Records drawn from a dataset
★ ★ ★ ★ ★ ★ ★

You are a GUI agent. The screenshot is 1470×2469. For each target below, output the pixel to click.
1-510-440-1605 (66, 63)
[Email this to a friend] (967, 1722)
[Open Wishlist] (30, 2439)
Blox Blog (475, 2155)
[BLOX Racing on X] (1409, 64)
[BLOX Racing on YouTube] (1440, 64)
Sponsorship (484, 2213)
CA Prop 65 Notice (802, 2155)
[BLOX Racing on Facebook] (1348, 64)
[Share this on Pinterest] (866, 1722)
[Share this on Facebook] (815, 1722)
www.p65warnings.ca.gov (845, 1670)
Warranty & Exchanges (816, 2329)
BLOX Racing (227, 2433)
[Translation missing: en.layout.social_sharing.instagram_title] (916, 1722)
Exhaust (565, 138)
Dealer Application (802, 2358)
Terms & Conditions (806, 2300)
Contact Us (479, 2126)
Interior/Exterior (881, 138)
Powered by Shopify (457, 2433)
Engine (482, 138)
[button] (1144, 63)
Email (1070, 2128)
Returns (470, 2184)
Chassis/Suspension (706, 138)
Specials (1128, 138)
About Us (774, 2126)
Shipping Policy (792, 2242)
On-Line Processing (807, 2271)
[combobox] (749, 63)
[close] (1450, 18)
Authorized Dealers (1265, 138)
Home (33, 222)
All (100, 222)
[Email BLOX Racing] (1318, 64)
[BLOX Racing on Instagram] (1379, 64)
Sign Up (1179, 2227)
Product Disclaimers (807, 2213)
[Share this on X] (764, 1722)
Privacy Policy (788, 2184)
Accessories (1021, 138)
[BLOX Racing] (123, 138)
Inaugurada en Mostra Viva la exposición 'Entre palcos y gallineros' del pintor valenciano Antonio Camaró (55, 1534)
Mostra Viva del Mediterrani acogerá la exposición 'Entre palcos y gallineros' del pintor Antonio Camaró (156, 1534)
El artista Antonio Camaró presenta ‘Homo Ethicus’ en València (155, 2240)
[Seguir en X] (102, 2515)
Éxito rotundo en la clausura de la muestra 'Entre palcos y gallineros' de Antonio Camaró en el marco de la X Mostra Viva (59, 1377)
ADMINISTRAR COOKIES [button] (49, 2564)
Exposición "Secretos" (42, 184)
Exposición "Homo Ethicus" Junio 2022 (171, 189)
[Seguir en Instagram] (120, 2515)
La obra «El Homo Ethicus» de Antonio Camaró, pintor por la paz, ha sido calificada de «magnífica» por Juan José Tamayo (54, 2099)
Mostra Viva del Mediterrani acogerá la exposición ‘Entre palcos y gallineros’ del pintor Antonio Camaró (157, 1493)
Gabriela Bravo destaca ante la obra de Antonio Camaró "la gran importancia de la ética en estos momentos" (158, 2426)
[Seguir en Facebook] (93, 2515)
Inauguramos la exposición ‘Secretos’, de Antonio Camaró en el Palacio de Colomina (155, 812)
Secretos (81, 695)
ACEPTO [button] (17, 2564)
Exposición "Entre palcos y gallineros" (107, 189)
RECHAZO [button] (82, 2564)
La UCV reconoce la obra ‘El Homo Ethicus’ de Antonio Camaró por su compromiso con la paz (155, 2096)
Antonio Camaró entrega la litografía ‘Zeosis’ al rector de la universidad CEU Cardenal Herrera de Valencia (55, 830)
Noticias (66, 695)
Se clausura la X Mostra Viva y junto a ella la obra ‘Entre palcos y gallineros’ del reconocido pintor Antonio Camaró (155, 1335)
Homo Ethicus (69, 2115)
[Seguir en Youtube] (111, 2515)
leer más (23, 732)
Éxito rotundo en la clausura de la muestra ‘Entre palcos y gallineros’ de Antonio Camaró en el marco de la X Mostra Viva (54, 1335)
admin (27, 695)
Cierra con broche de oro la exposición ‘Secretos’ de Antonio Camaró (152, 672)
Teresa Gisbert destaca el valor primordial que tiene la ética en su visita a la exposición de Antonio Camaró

★ ★ ★ ★ ★ ★ ★

### Task prompt:
Copy out the range of lines above starting at the line with "Warranty & Exchanges (816, 2329)" and ending at the line with "[Seguir en Instagram] (120, 2515)", exactly and including both.

### Solution:
Warranty & Exchanges (816, 2329)
BLOX Racing (227, 2433)
[Translation missing: en.layout.social_sharing.instagram_title] (916, 1722)
Exhaust (565, 138)
Dealer Application (802, 2358)
Terms & Conditions (806, 2300)
Contact Us (479, 2126)
Interior/Exterior (881, 138)
Powered by Shopify (457, 2433)
Engine (482, 138)
[button] (1144, 63)
Email (1070, 2128)
Returns (470, 2184)
Chassis/Suspension (706, 138)
Specials (1128, 138)
About Us (774, 2126)
Shipping Policy (792, 2242)
On-Line Processing (807, 2271)
[combobox] (749, 63)
[close] (1450, 18)
Authorized Dealers (1265, 138)
Home (33, 222)
All (100, 222)
[Email BLOX Racing] (1318, 64)
[BLOX Racing on Instagram] (1379, 64)
Sign Up (1179, 2227)
Product Disclaimers (807, 2213)
[Share this on X] (764, 1722)
Privacy Policy (788, 2184)
Accessories (1021, 138)
[BLOX Racing] (123, 138)
Inaugurada en Mostra Viva la exposición 'Entre palcos y gallineros' del pintor valenciano Antonio Camaró (55, 1534)
Mostra Viva del Mediterrani acogerá la exposición 'Entre palcos y gallineros' del pintor Antonio Camaró (156, 1534)
El artista Antonio Camaró presenta ‘Homo Ethicus’ en València (155, 2240)
[Seguir en X] (102, 2515)
Éxito rotundo en la clausura de la muestra 'Entre palcos y gallineros' de Antonio Camaró en el marco de la X Mostra Viva (59, 1377)
ADMINISTRAR COOKIES [button] (49, 2564)
Exposición "Secretos" (42, 184)
Exposición "Homo Ethicus" Junio 2022 (171, 189)
[Seguir en Instagram] (120, 2515)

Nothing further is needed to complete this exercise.